The key files and their interactions in the app are as follows:

• FacilityTableViewCell.swift: This file defines a custom table view cell used to display facility options. It handles the configuration and selection of options.

• APIProtocol.swift: This file defines the API protocol, which provides a blueprint for making API requests. It includes associated types and a completion handler for handling API responses.

• HTTPMethod.swift: This file defines an enumeration of HTTP methods used for making API requests, such as GET, POST, PUT, and DELETE.

• APIError.swift: This file defines an enumeration of API errors that can occur during API interactions, such as an invalid URL, invalid response, decoding error, and request failure.

• Constants.swift: This file defines constants used in the app, including the base URL for the API.

• FacilityData.swift: This file defines the data models for facility data, including the Facility, Option, and Exclusion structs. These models represent the JSON data fetched from the API.

• FacilityViewController.swift: This file is the main view controller of the app. It handles the table view data source and delegate methods, fetches facility data from the API, and updates the view based on user interactions.

• FacilityViewModel.swift: This file defines the view model for the FacilityViewController. It implements the FacilityViewModelProtocol and contains methods for fetching facilities, toggling option selection, and checking if an option is selected.

• API.swift: This file implements the API protocol and handles API requests using URLSession. It includes a generic implementation that can be used with different response types.

• FacilitySelectorApi.swift: This file defines the FacilitySelectorApi class, which acts as a wrapper for the API service. It provides a method for fetching facility data using the API.

• FacilityViewControllerTests.swift: This file contains unit tests for the FacilityViewController class.

• FacilityViewModelTests.swift: This file contains unit tests for the FacilityViewModel class.

• MockURLSession.swift: This file defines a mock URL session for testing network requests.

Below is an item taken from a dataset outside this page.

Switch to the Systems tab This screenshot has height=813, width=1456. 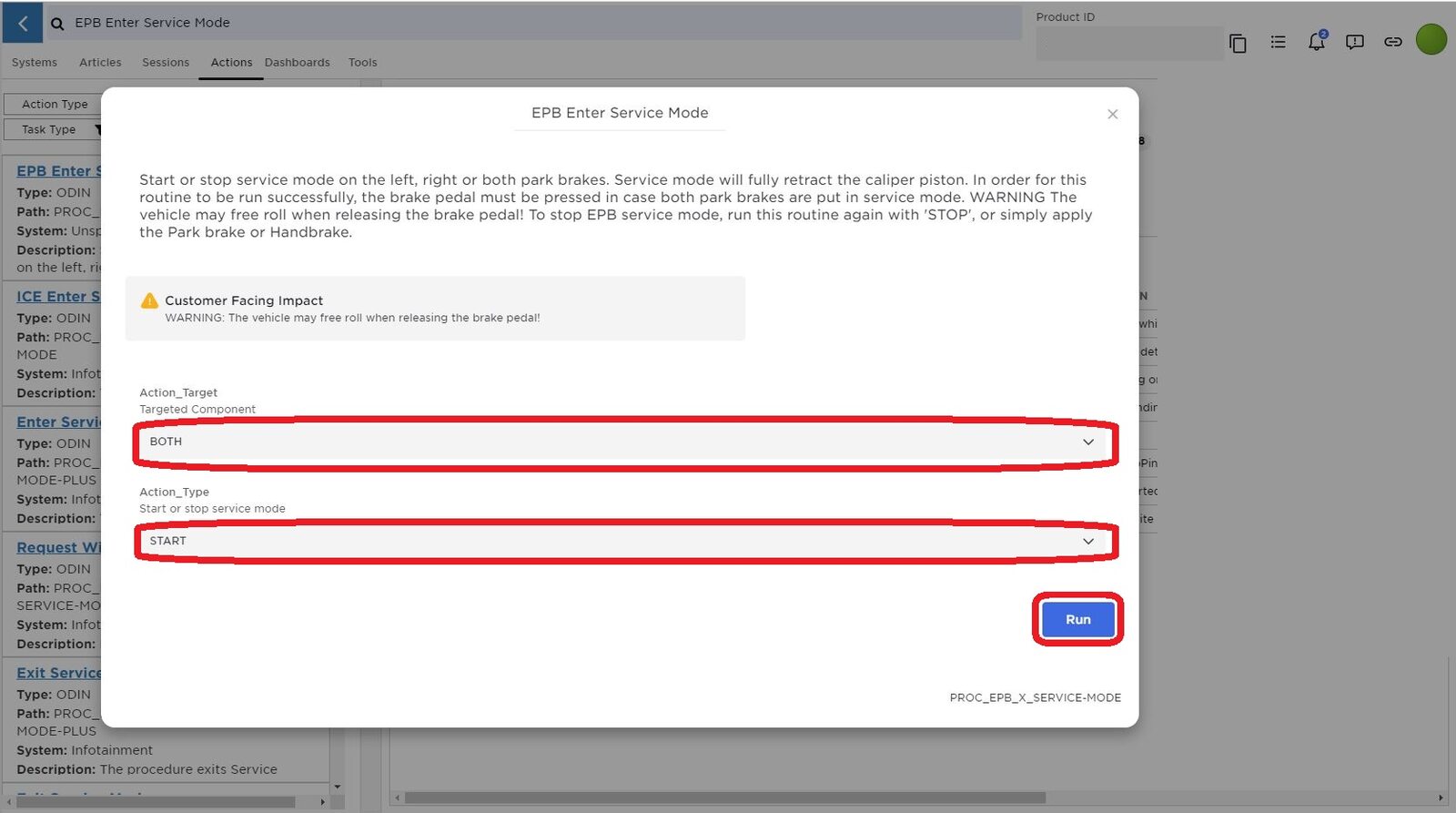35,63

• MockURLProtocol.swift: This file defines a mock URL protocol for testing network requests.

• MockFacilityViewModel.swift: This file defines a mock facility view model for testing the FacilityViewController.

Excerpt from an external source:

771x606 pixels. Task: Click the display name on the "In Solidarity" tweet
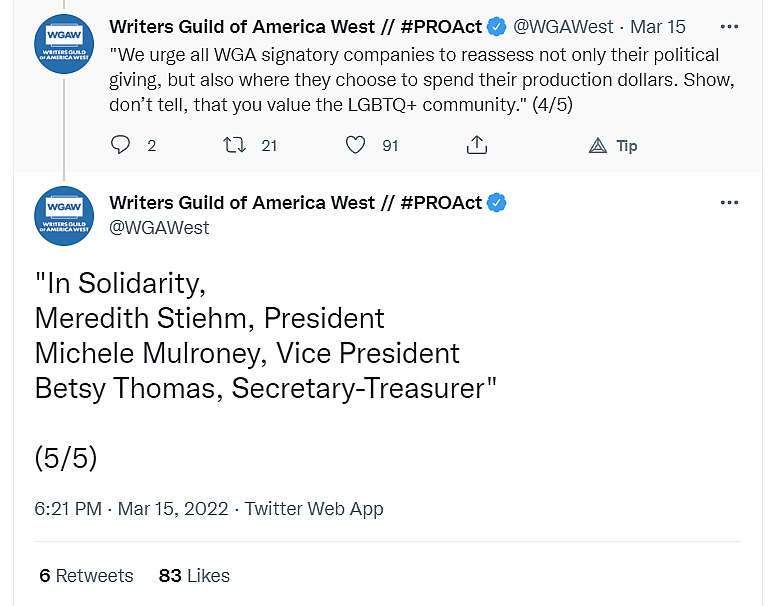(x=295, y=203)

• MockFacilityService.swift: This file defines a mock facility service for testing the FacilitySelectorApi.

Features

The key features of the FacilitySelector app are as follows:

• Displaying facility options in a table view.
• Selecting and deselecting options.
• Handling exclusions based on selected options.
• Fetching facility data from an API.
• Showing error messages for API failures.

Technologies Used

The app utilizes the following technologies:

• Swift: The programming language used to develop the app.
• UIKit: The framework for building the app's user interface.
• URLSession: The networking framework used for making API requests.
• Codable: The Swift protocol used for parsing JSON data into model objects.

Installation

To run the FacilitySelector app on your iOS device or simulator, follow these steps:

1. Clone the repository to your local machine.
2. Open the Xcode project file (.xcodeproj) in Xcode.
3. Build the project by selecting a target device or simulator.
4. Run the app by clicking the "Run" button in Xcode.

Contribution

Contributions to the FacilitySelector app are welcome. If you would like to contribute, please follow these steps:

1. Fork the repository.
2. Create a new branch for your feature or bug fix.
3. Make your changes and test thoroughly.
4. Commit your changes with clear and descriptive commit messages.
5. Push your branch to your forked repository.
6. Open a pull request, describing your changes and why they should be merged.